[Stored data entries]
····················
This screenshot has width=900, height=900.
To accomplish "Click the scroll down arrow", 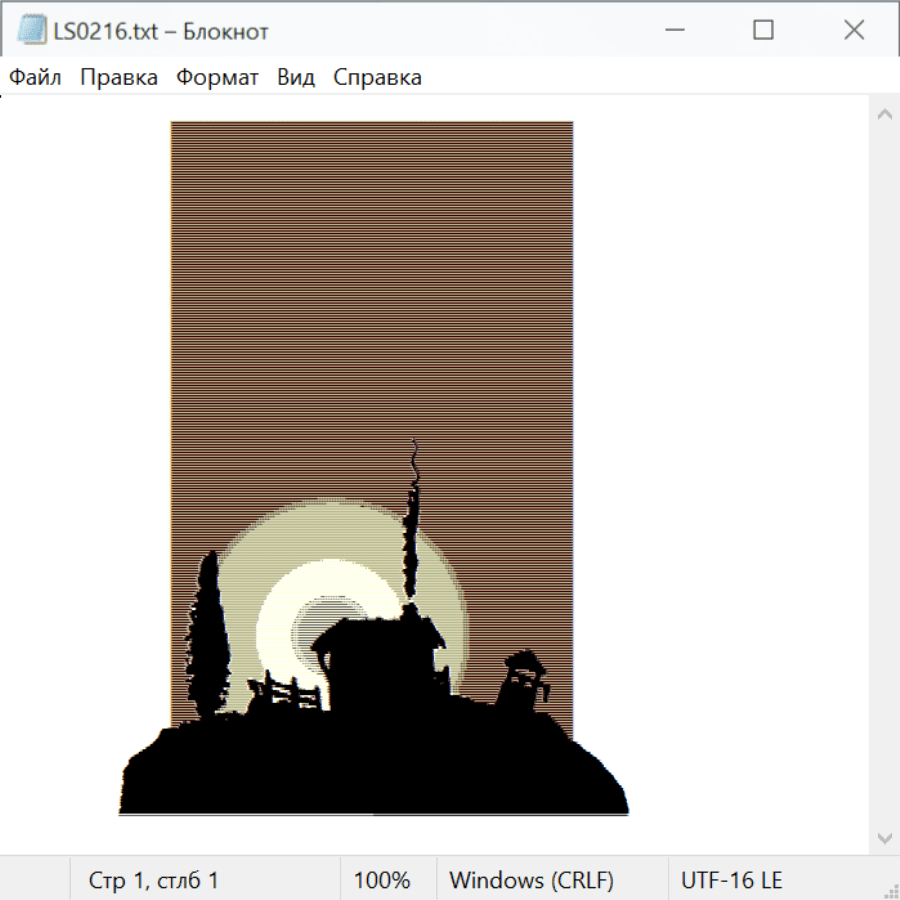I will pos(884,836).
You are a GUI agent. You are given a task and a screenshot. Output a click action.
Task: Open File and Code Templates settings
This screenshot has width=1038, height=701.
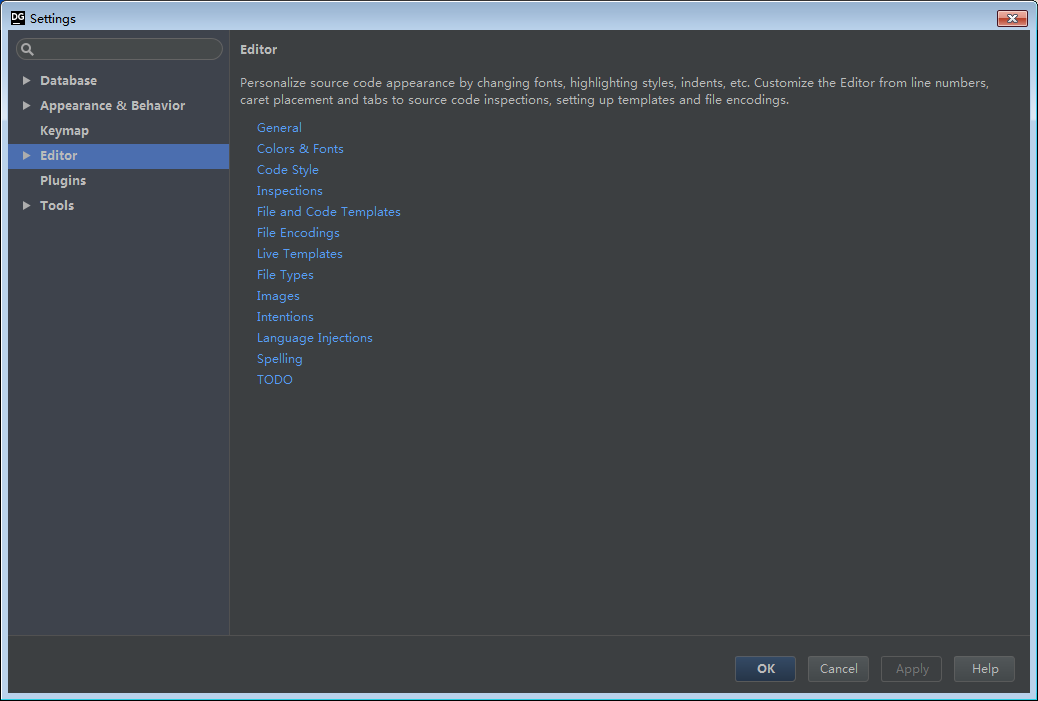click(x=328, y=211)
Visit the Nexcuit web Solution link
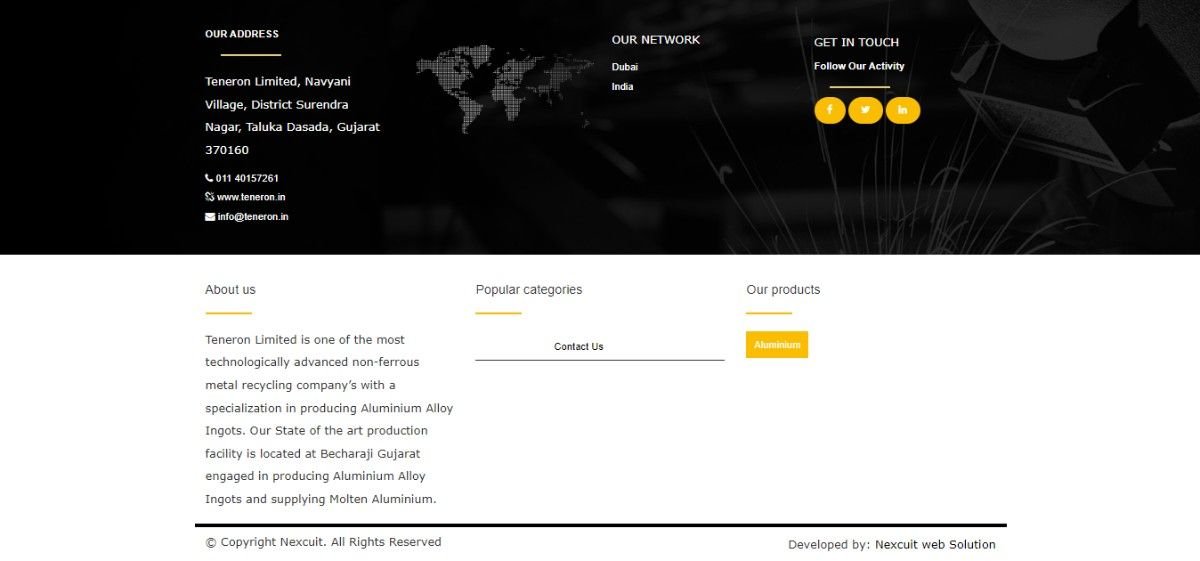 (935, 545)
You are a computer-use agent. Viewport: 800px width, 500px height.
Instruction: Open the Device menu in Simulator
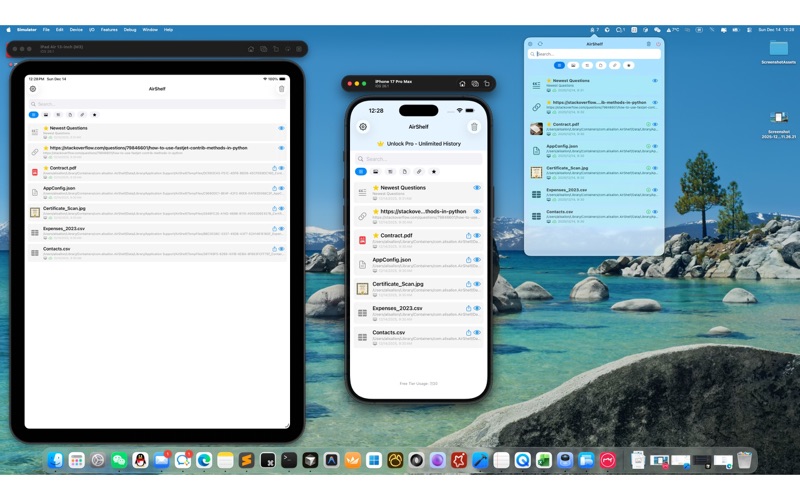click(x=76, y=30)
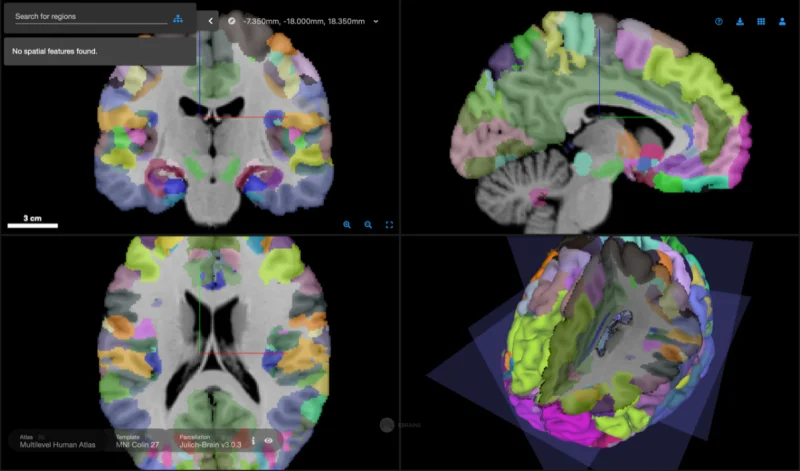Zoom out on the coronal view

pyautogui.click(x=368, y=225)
····················
-- Exercise directions --
Pictures do not belong in the answer. Return the lines above starting at the one with "You are a GUI" and ending at the one with "You are a computer-use", both kept, exactly.

-- Result --
You are a GUI agent. You are given a task and a screenshot. Output a click action.
Task: Open File and Code Templates settings
This screenshot has width=1038, height=701.
click(x=328, y=211)
Visit the Nexcuit web Solution link
 (935, 545)
You are a computer-use agent. Viewport: 800px width, 500px height.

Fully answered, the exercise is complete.